Türkiye’nin sahilleri işgal altında! Vatandaşın sahile ulaşması, bir kumsalda güneşlenmesi veya denize girmesi için para ödemesi gerekiyor. Tatil bölgelerinin pek çoğunda plaja giriş parası, şezlong parası, şemsiye parası ödemek zorundasınız. Bir de ‘harcama limiti’ olan yerler var! Diyorlar ki en az şu kadar para harcamak zorundasınız! Buralarda en ucuz lahmacun 650 TL. Gerisini siz düşünün. Halk plajı olarak bırakılan yerlerin çoğu ise minicik alanlar veya kumun olmadığı taşlık yerler.
Parayı veren suya girer!
4 kişilik bir ailenin denize girmesi için ödemesi gereken para en az 10 bin TL. Bu milletin kendisine ait olan sahilleri belediyeler, kaymakamlıklar veya valilikler göz göre göre birilerine vermiş. Belediyeler kira alıyor sesini çıkartmıyor. Kaymakamlıklarımız durumu biliyor ancak nedense milletin lehine adım atmıyorlar.
İşçi, emekli, memur ne yapacak?
Vatandaşın tatil bölgelerindeki otellere gitmesi de artık kolay değil! Gecelik otel odaları fiyatları 6 bin TL’den başlıyor. Yeme-içme ve ulaşım maliyetleri de düşünüldüğünde 1 haftalık tatilin maliyeti en az 60 bin TL. Bu rakamın çok mütevazı bir rakam olduğunu biliyorum. Ancak emekli, işçi, memur için bu ücretleri ödemek hayal oldu!
Fırsatçılara denetim şart!
Türkiye’de dövizin ve faizlerin yüksek olması hayat pahalılığında önemli bir faktör. Ancak fırsatçılık da bu durumun ortaya çıkmasında önemli rol oynuyor. Esnafın bir kısmı maalesef çıldırmışçasına fiyatları yükseltiyor. Bu durumun yeterince denetlendiğini söylemek doğru olmaz.

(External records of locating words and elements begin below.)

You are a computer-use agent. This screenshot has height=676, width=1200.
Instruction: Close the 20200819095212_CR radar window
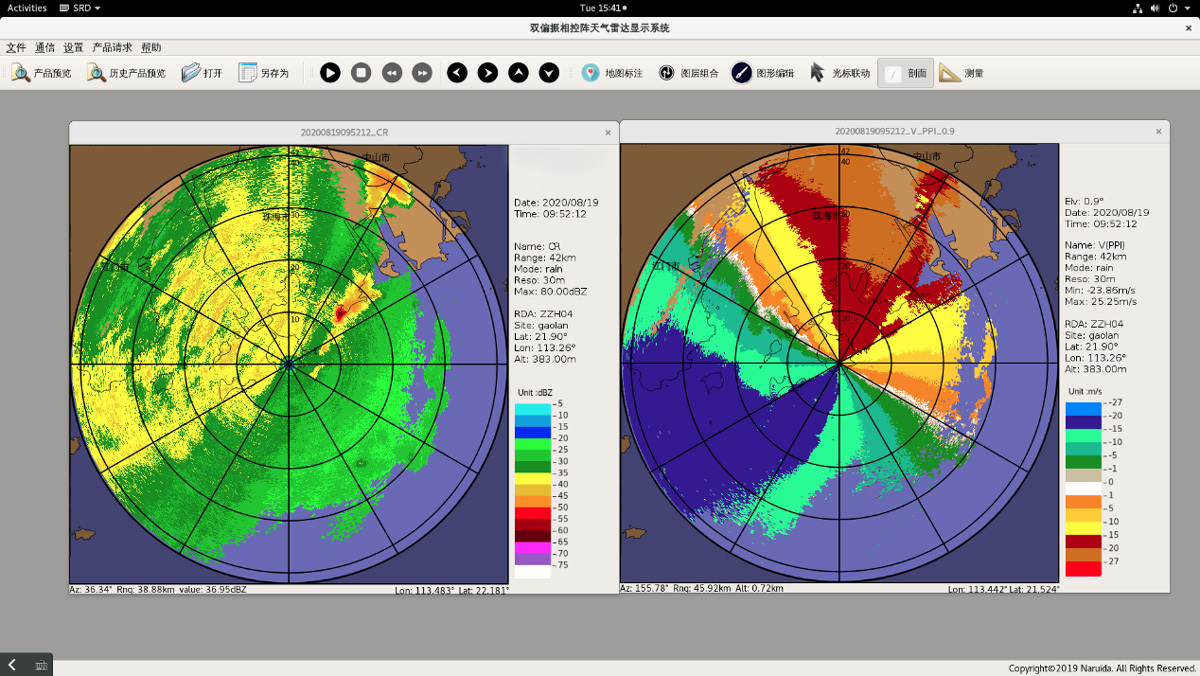608,132
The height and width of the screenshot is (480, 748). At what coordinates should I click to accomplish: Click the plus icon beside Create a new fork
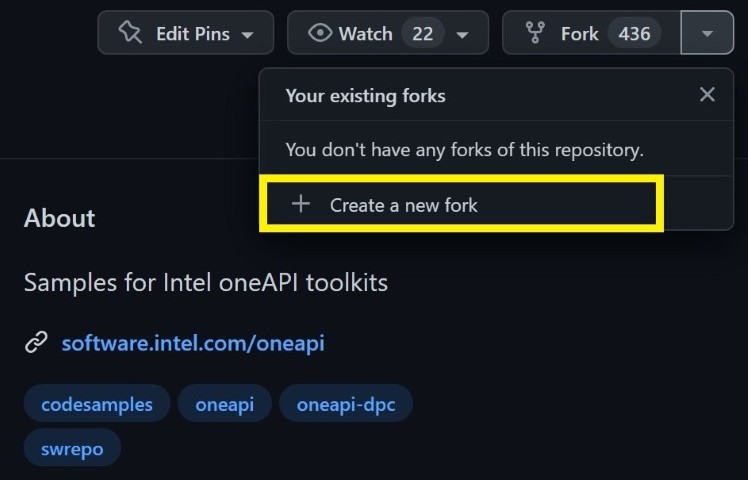coord(301,204)
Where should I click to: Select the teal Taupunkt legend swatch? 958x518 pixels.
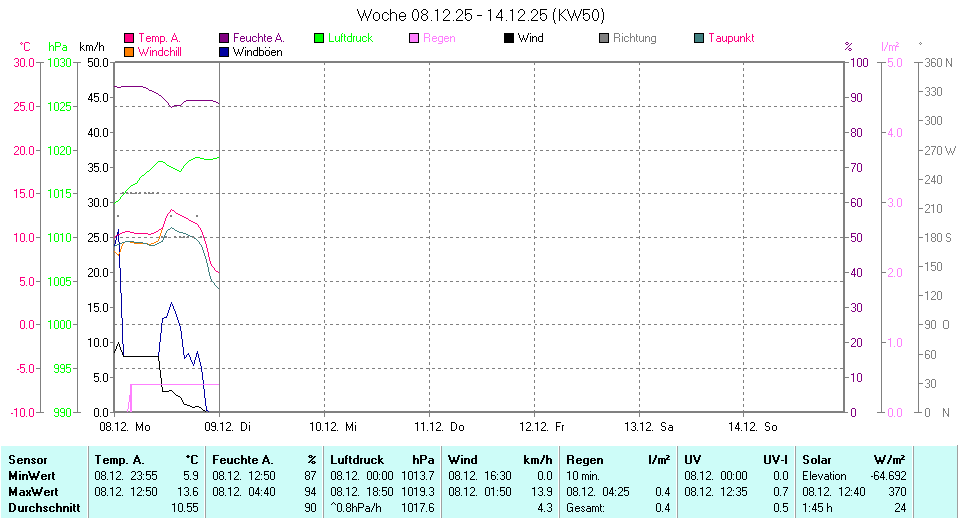pyautogui.click(x=699, y=38)
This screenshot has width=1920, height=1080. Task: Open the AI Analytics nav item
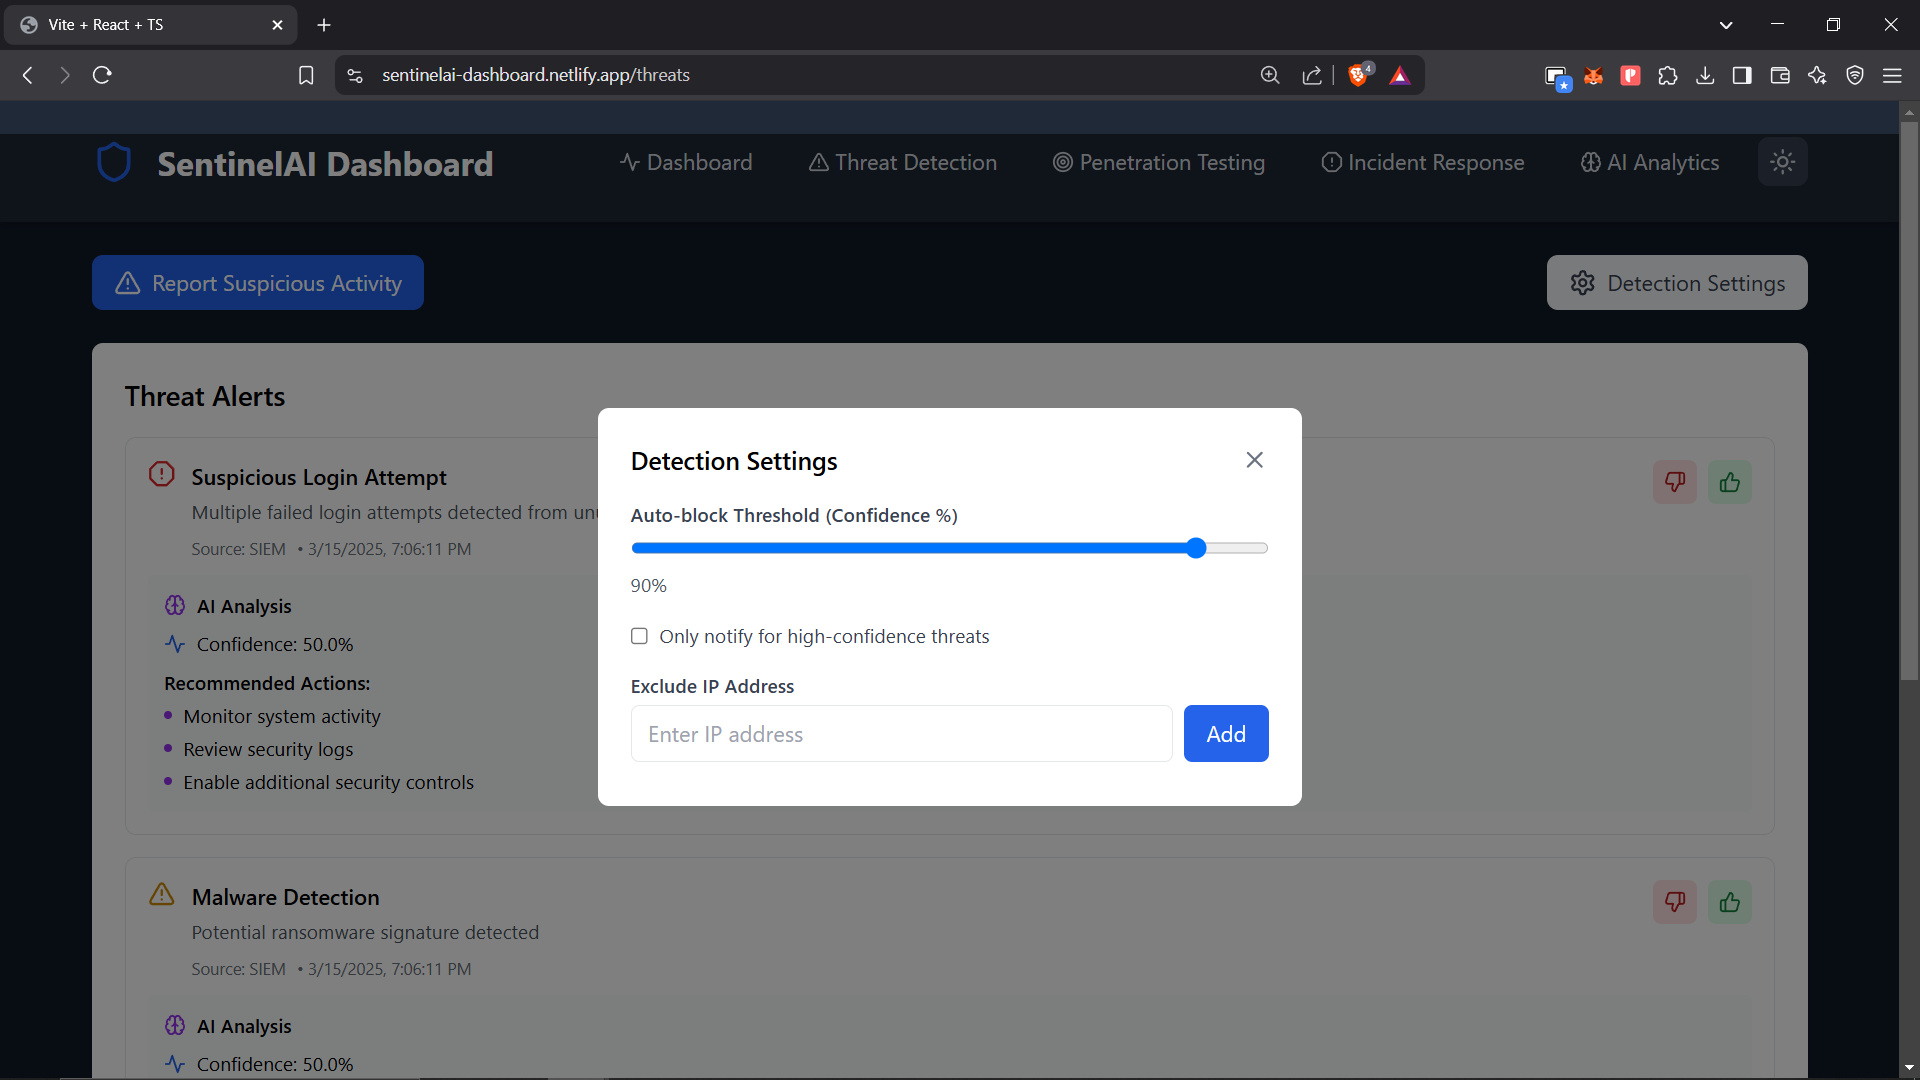(1649, 162)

Memlekete gitmek kolay değil!
Emekli, işçi ve memur için tatil defteri kapandı. Eskiden memlekete gitmek en kolayıydı. Ancak şu an memlekete gitmek de ekonomik olarak kolay değil! Otobüs bileti, uçak bileti derken vatandaş evinden çıkamayacak hale geldi.